この運用を補助するために、PowerShellで次のようなスクリプトを月一で実行してもよいでしょう。下記の例は30日以上更新のないファイルを抽出して削除する、という発想だけの最小構成です(未検証・実行する場合はご自身の環境で十分テストしてください)。

Get-ChildItem "$env:USERPROFILEDownloads" -File |
  Where-Object { $_.LastWriteTime -lt (Get-Date).AddDays(-30) } |
  ForEach-Object { Remove-Item $_.FullName -WhatIf }

-WhatIf を外すと本当に削除するので、最初は -WhatIf 付きで確認してください。
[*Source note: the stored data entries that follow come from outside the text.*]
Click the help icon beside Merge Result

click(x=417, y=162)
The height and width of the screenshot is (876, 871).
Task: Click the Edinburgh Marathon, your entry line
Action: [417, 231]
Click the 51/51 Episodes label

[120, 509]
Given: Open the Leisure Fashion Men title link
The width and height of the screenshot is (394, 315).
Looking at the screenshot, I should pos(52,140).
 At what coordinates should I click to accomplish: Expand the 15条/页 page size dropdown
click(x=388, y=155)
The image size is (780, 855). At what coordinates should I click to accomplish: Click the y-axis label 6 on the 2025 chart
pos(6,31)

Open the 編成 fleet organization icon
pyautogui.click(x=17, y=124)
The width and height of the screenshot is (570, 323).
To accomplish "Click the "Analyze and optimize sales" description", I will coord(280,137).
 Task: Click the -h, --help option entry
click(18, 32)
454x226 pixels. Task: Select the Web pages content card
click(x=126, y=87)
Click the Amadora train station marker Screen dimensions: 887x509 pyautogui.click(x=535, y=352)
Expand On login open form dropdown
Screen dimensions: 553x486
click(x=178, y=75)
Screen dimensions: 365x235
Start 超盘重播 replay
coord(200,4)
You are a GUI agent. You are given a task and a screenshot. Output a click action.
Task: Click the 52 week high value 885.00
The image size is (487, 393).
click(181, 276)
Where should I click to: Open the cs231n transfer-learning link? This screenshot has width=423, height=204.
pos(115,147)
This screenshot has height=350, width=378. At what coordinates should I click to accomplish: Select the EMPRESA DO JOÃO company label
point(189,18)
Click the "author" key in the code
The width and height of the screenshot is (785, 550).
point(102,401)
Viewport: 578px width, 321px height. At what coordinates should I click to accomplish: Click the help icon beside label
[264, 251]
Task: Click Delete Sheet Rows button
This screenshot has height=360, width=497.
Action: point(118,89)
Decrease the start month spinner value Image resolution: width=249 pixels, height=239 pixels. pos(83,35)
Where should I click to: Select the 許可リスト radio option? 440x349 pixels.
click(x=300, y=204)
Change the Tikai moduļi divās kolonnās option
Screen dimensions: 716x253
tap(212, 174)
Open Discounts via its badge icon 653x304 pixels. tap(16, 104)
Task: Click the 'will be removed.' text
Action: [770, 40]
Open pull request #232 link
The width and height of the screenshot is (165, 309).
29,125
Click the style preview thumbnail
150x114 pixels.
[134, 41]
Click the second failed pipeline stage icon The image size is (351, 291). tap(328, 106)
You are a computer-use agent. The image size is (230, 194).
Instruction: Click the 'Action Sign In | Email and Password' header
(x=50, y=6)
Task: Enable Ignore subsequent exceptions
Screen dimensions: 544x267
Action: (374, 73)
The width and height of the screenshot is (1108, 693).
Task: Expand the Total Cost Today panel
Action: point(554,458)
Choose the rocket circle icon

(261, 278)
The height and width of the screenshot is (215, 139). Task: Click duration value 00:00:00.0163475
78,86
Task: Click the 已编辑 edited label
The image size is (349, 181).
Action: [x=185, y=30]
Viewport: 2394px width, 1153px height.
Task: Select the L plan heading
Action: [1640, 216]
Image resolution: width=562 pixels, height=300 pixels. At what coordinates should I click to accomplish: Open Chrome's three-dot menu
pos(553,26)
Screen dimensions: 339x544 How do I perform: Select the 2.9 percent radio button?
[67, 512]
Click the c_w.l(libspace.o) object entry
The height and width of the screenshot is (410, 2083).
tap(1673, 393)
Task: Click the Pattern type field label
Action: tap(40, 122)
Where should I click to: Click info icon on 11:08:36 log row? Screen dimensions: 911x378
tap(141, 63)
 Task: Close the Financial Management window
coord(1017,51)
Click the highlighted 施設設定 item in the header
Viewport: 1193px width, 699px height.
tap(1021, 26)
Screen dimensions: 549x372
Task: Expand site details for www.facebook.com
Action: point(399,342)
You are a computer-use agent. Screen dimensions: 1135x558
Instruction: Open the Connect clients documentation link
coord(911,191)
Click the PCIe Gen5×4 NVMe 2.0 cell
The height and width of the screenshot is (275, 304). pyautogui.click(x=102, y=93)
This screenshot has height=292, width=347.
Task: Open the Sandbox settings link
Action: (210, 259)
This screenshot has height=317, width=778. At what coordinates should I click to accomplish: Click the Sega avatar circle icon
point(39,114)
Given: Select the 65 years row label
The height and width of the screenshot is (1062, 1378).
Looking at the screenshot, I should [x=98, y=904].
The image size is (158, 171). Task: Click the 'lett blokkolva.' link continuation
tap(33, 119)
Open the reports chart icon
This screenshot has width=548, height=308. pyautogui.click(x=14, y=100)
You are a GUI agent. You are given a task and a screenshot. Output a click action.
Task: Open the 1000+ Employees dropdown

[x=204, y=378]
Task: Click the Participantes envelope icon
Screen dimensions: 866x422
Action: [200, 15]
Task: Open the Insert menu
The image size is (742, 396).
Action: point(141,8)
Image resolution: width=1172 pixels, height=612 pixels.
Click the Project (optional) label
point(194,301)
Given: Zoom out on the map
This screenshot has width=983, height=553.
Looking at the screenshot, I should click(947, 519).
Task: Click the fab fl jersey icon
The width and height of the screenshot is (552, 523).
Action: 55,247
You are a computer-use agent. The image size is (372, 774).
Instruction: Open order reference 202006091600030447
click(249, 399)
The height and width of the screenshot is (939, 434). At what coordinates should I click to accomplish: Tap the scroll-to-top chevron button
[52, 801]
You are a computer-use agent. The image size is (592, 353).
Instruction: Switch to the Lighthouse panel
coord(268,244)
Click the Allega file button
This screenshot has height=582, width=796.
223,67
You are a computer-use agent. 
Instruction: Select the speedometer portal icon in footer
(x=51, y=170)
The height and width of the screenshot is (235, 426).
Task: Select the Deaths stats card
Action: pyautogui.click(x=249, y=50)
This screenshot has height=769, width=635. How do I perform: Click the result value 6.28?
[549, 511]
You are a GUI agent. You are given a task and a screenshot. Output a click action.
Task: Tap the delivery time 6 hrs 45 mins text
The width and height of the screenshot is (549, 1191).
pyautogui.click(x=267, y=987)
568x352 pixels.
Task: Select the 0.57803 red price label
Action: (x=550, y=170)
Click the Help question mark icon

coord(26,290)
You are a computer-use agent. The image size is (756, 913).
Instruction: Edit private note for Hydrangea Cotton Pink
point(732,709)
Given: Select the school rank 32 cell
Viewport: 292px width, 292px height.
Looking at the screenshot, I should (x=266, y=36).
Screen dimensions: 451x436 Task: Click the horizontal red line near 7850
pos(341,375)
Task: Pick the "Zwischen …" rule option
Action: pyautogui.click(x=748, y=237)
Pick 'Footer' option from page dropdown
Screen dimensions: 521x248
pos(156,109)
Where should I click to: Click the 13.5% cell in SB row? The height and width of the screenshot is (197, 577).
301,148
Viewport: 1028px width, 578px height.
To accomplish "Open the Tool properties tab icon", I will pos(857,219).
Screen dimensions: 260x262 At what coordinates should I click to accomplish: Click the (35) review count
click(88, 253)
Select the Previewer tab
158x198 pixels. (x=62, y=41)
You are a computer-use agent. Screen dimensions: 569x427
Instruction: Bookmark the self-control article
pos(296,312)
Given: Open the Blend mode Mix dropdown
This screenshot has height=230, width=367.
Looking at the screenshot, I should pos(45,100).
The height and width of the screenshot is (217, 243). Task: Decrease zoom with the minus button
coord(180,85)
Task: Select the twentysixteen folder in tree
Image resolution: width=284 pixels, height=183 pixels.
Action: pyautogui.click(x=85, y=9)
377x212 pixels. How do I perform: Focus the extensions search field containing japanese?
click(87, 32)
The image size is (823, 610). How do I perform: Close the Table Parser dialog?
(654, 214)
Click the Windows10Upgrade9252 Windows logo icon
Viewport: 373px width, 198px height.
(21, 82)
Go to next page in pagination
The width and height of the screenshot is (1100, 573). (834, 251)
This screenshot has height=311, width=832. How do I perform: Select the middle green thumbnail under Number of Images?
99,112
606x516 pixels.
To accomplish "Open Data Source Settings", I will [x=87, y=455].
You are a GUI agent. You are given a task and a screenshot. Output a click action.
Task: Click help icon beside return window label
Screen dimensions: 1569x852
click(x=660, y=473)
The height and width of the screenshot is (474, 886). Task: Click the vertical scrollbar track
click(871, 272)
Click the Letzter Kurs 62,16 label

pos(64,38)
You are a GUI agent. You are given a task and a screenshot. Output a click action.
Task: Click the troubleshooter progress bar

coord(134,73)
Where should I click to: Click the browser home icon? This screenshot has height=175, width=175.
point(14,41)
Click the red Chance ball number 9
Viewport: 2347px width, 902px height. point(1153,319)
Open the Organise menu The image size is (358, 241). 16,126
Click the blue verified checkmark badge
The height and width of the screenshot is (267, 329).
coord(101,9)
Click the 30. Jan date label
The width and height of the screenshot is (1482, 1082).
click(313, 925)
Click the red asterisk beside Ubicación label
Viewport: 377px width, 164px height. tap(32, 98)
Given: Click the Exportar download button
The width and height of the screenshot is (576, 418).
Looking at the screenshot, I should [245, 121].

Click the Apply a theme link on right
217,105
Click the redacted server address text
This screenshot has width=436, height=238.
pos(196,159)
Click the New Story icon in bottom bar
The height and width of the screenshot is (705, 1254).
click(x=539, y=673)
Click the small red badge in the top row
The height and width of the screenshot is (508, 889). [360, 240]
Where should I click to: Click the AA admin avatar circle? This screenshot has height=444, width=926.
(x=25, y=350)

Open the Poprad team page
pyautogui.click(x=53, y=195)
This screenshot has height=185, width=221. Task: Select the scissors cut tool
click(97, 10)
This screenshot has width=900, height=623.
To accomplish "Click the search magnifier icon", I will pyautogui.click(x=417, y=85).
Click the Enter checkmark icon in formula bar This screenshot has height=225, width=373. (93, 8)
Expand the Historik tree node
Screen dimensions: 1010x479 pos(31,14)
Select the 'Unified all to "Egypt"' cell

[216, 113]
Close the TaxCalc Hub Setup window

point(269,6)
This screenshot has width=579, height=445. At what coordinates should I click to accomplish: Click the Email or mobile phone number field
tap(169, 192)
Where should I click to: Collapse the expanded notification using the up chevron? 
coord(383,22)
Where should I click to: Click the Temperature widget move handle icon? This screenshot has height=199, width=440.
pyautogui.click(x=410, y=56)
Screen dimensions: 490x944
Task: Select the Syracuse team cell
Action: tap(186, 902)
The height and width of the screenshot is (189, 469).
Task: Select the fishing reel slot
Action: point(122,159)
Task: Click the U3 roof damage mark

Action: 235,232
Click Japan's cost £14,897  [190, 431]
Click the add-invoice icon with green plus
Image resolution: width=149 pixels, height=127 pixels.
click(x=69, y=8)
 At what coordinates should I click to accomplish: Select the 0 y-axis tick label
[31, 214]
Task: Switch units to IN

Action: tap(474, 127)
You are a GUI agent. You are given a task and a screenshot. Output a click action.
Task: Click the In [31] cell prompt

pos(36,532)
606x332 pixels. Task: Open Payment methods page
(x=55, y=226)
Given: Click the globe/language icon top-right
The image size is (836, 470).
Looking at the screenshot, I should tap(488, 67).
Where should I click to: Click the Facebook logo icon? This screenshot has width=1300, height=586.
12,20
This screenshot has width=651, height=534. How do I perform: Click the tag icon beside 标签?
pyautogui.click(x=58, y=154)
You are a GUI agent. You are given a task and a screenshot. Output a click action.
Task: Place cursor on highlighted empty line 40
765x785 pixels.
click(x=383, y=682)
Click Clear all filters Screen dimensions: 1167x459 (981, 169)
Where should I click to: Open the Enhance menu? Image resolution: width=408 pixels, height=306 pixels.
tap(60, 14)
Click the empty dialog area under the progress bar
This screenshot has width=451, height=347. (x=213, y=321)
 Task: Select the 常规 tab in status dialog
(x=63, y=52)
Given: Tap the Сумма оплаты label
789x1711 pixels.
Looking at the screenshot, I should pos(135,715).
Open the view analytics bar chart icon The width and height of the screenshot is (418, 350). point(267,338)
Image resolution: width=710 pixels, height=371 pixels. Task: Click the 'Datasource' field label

古いインストーラや重複したスクリーンショットは、ほとんどが30日以上たてば不要です。

シンボリックリンクで「使い慣れた場所」を維持する

アプリケーションの中には、設定ファイルやキャッシュを「マイドキュメント」直下に保存するものがあります。場所を変えたくても、ドキュメントフォルダ自体は動かしにくいという問題があります。

こういうときはシンボリックリンクが便利です。PowerShellを管理者で起動して、次のように実行します。

New-Item -ItemType SymbolicLink -Path "C:UsershogeDocumentsMyApp" -Target "D:dataMyApp"

実体はDドライブに置いたまま、エクスプローラからは「ドキュメント」配下に見えます。バックアップ対象を明示したいとき、保存先だけ物理的に分けたいときに重宝します。

ダウンロードフォルダを「保管庫」にしない

ここまでの話をまとめると、ダウンロードフォルダを綺麗に保つには、いくつかの層があります。インストーラを直接落とさない仕組み、受け取ったら捨てる習慣、保管の階層を分離する仕組み。この三つを全部やる必要はありません。

wingetだけ導入しても、フォルダの汚れ方は大きく変わります。週末のスクリプトを一つ仕込むだけでも、月末の状態はずいぶん違います。やれるところだけ一つ試してみてください。

PCは自分が買ったものです。インストール先も保存先も、自分の判断で動かせます。ダウンロードフォルダを綺麗に保つこと自体は小さな話ですが、その裏にある「自分のファイルを自分のルールで配置する」感覚は、やってみると案外心地よいものです。